Python Optimal Transport Library (POT)
POT (Python Optimal Transport) is a comprehensive Python library offering various solvers for optimal transport problems. It provides efficient implementations for classic optimal transport, Wasserstein distances, Sinkhorn algorithm, Gromov-Wasserstein, and more, including recent extensions like unbalanced OT and GMM-OT. Currently at version 0.9.6.post1, the library sees frequent minor releases, often introducing new features, solvers, and bug fixes.
Warnings
- breaking The Gromov-Wasserstein (GW) solvers underwent a major refactor in version 0.9.0, leading to significant performance gains and the ability to handle non-symmetric cost matrices. While the API generally remained consistent, users relying on specific internal behaviors or numerical properties of older GW implementations might observe changes in results or performance characteristics.
- gotcha POT supports multiple array backends (NumPy, PyTorch, JAX, CuPy) for computation. By default, it uses NumPy. To leverage GPU acceleration (e.g., with CuPy or PyTorch on CUDA), users must explicitly configure `ot.backend` or ensure their input arrays are of the desired backend type (e.g., CuPy arrays for `ot.gpu` functions). Mixing backends or incorrect setup can lead to errors or unexpected CPU-only computation.

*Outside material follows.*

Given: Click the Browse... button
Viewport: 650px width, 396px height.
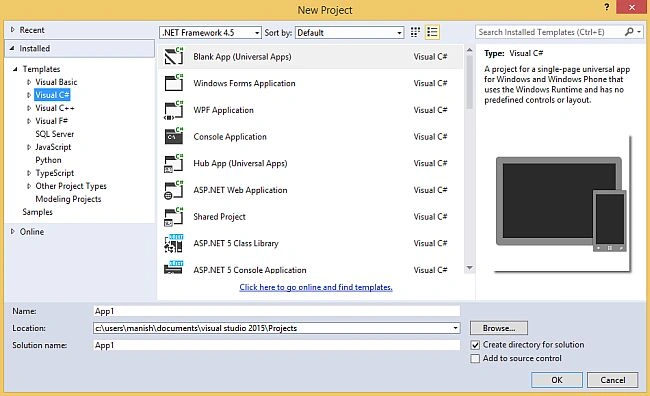Looking at the screenshot, I should click(499, 328).
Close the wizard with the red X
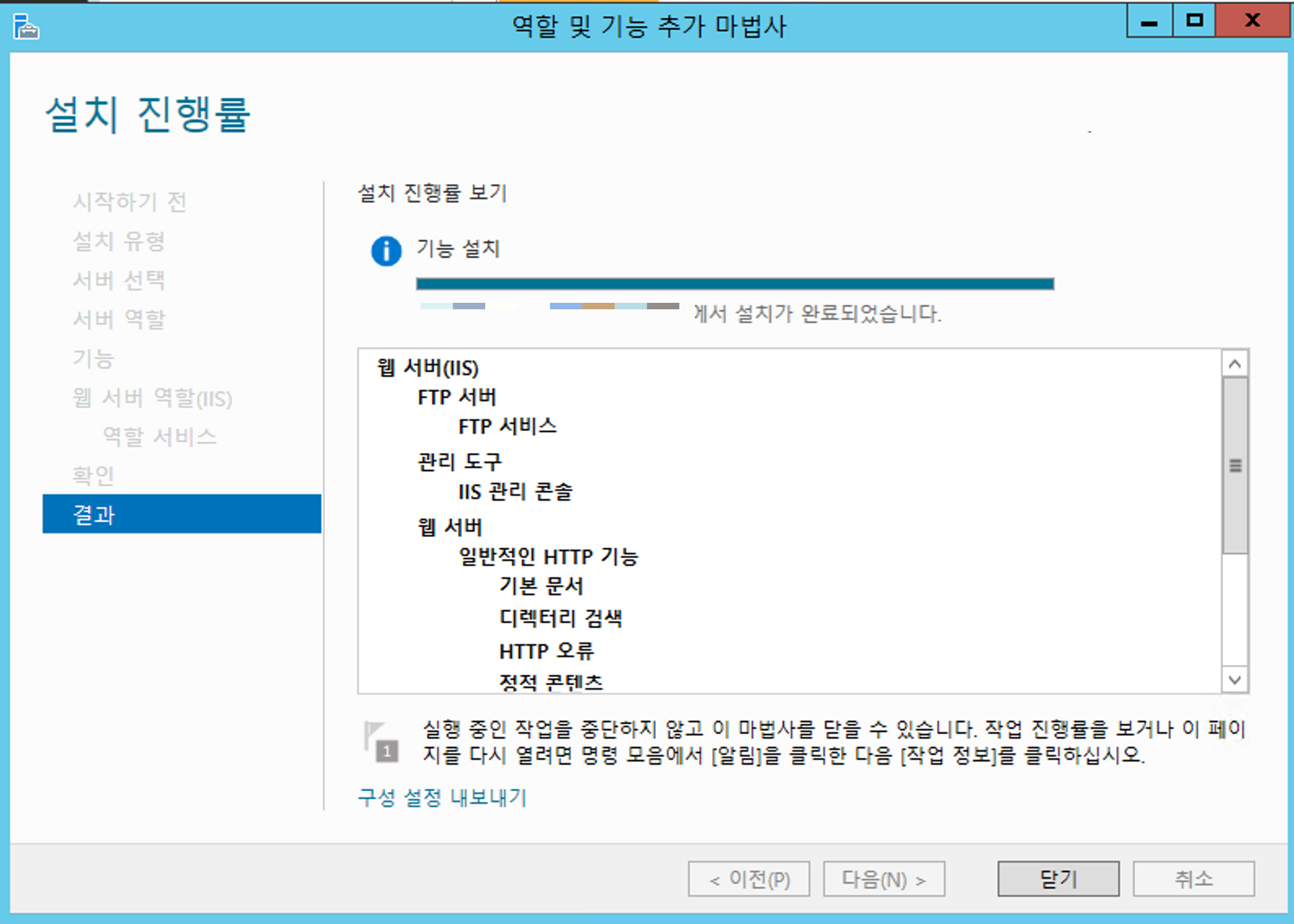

- gotcha Input array dimensions are critical and frequently a source of errors. For example, marginal distributions `a` and `b` are typically 1D arrays, while coordinates `X` and `Y` are 2D arrays (n_samples, n_features), and cost matrices `M` are 2D (n_samples_source, n_samples_target). Mismatched dimensions (e.g., `(n,)` instead of `(n,1)` for single-feature coordinates or transposed cost matrices) will lead to runtime errors.
- gotcha For many optimal transport problems, particularly those with a probabilistic interpretation, the marginal distributions `a` and `b` are expected to sum to 1. While some solvers might handle unnormalized inputs, it's best practice to normalize them (e.g., `a = a / np.sum(a)`) to ensure correct interpretation and avoid potential numerical instabilities in certain algorithms.
- gotcha Optimal transport problems, especially exact EMD, can be computationally very expensive for large numbers of samples. While POT provides efficient C/Cython implementations, exact solvers scale poorly (e.g., cubic complexity for EMD). For large-scale applications, consider using entropic regularized solvers (Sinkhorn) or specialized approximate methods which trade off accuracy for speed.
Install
-
pip install pot
Imports
- ot
import ot
Quickstart
import numpy as np
import ot
# Generate two 1D samples
n = 100
np.random.seed(0)
xs = np.random.normal(0, 1, n)
xt = np.random.normal(5, 1, n)
# Histogram counts (uniform distribution)
a = np.ones(n) / n
b = np.ones(n) / n
# Cost matrix: squared Euclidean distance
M = ot.dist(xs.reshape((n, 1)), xt.reshape((n, 1)))
M /= M.max() # Normalize cost matrix for stability
# Compute Earth Mover's Distance (EMD) / Wasserstein-1 distance
G = ot.emd(a, b, M)
print(f"Optimal Transport plan (first 5x5):
{G[:5,:5]}")
print(f"EMD cost: {np.sum(G * M)}")